Últimamente, en muy diversos momentos y por cuestiones distintas, mi labor ha sido más convencer a mi cliente que se mantenga (siquiera sea, mínimamente) en el raíl de la legalidad y del debido cumplimiento de la norma que buscar un adecuado asesoramiento. Ciertamente, en todas las épocas, existen personas que hacen de su capa un sayo, algo que no respeto ni comparto. Siempre existe el aventajado que alude a dudosos principios de Justicia para arrogarse para sí, privilegios, exenciones y demás beneficios. Ya sabemos que este es un país de bandoleros de trabuco, de Serrallongas y Tempranillos, que con la excusa de un triste pasado descerrajan y se apropian de lo que no es suyo, “el fin justifica los medios” en versión Francisco Esteban, el Guapo.
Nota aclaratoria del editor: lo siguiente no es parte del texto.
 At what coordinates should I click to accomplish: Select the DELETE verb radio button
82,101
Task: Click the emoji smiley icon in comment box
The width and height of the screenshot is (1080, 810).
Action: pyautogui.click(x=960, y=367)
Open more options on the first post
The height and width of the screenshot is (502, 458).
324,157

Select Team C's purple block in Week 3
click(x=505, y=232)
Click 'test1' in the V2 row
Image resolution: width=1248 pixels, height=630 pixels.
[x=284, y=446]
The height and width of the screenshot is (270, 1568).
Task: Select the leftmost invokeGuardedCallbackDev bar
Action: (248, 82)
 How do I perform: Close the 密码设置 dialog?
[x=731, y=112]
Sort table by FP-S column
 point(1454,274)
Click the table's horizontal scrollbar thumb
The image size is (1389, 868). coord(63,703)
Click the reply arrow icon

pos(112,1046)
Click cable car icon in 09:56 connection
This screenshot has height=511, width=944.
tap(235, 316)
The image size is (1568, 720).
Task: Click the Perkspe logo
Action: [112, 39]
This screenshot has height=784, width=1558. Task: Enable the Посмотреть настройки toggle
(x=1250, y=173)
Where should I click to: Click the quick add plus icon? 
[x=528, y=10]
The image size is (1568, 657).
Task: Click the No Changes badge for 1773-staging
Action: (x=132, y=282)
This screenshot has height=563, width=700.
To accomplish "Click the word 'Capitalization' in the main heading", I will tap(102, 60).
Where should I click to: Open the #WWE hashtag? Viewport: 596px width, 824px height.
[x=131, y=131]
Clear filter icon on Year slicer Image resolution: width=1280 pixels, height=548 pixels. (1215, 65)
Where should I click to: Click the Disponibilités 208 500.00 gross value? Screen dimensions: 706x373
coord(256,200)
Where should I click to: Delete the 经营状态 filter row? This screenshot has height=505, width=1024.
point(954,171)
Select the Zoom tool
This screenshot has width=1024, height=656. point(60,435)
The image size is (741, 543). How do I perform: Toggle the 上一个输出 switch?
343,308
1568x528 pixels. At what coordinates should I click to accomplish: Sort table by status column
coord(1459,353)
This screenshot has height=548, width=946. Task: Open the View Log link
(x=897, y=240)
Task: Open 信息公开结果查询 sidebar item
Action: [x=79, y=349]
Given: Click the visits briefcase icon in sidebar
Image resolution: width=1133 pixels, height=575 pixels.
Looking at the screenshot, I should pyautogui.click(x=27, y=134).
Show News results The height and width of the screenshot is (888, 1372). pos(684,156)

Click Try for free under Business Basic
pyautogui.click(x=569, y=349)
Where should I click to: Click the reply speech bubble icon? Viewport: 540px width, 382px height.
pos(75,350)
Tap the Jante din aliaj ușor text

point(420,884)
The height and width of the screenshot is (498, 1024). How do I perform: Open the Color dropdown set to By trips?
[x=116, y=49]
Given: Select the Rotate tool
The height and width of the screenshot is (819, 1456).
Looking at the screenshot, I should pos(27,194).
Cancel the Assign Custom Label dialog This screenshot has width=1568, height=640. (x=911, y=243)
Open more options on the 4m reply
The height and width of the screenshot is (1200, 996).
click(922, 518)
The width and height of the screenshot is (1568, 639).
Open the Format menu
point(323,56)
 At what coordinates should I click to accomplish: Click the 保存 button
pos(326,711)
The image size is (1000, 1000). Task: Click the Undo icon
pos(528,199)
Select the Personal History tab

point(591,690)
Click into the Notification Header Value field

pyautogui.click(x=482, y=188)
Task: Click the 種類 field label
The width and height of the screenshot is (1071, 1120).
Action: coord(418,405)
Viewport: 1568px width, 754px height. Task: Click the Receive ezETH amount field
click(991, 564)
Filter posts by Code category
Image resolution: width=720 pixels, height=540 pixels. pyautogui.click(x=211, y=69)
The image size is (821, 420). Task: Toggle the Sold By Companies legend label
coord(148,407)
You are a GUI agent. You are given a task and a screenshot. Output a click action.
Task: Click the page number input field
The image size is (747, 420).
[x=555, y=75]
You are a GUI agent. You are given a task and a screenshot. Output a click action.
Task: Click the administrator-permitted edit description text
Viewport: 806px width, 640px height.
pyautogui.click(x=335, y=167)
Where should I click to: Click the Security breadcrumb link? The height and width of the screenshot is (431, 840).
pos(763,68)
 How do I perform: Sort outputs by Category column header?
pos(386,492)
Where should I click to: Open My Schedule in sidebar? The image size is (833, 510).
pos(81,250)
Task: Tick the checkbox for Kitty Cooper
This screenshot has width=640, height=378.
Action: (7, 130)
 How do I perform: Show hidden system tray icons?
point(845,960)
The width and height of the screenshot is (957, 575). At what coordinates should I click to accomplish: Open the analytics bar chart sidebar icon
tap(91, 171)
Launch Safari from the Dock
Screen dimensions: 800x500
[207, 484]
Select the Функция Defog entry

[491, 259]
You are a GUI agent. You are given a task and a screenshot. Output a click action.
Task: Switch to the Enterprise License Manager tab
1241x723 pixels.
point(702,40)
Pero desgranando el grano de la paja, lo que me ha causado preocupación es que sea el grano el que, ahora mismo, ya no perciba esa legitimidad. Es ahí donde se rompe el Consenso, entendido éste, como el pacto o acuerdo libre de los ciudadanos de formar una Nación, un cuerpo político común.
Son múltiples las causas y orígenes de esta fractura y, personalmente, entiendo que no se deben sólo a la crisis económica (y moral) que nos asiste. Al contrario, la crisis únicamente ha servido de acelerador y/o de factor de toma de conciencia.
En cualquier caso, como muchas veces he comentado, existe un denominador común: no nos hacemos responsables de nuestros actos. En este país, desde el cazaelefantes hasta el último mono (o sea, yo), nadie asume (o reconoce) la responsabilidad de los daños o perjuicios que hubiesen causado sus actos: no sólo los políticos, gestores de banca, sindicalistas y demás especies, sino también los auditores que sólo firman, los empleados de banca que colocaban preferentes, los que pedían hipotecas para comprarse una tele de plasma, etc.
Sin responsabilidad, no hay obediencia ni sometimiento a las leyes. Siendo así, qué más da que existan normas escritas, leyes positivas. Únicamente existe una legalidad vacía de contenido, pues las normas carecerán de validez, vigencia y eficacia, lo cual, conlleva de forma inexorable, la ausencia de Justicia (bien por inaplicación de la Ley o bien por aplicación desigual de la Ley). En definitiva, estamos socavando la Legitimidad jurídica y nos encaminamos hacia la consiguiente disolución de la comunidad política. Adiós al Imperio de la Ley y al Estado de Derecho.
¿Qué nos quedará? Pues aviso para navegantes. Como describió Max Weber, las alternativas a la legitimidad racional o jurídica son las legitimidades carismáticas (basadas en el líder) o tradicionales (basadas en la raza, tribu, historia, tradición cultural, etc.). Las recientes elecciones en Grecia y Francia han permitido comprobar que el cambio se ha iniciado, de forma similar a lo que sucediera a mediados de los años veinte del siglo pasado. ¿Aprenderemos de nuestros errores del pasado?
En definitiva, “Porqué Contribuir” o “Porqué debo Contribuir”. Deberían o deberíamos empezar a dar respuestas.
Suscribo plenamente el artículo. La sensación de deslegimitación creciente se ha visto acelerada pero no causada por la crisis. Nos hemos creído que por llenar paginas de BOE, con una técnica legislativa precaria, solucionábamos los problemas. Está claro que eso no es así y a los hechos me remito.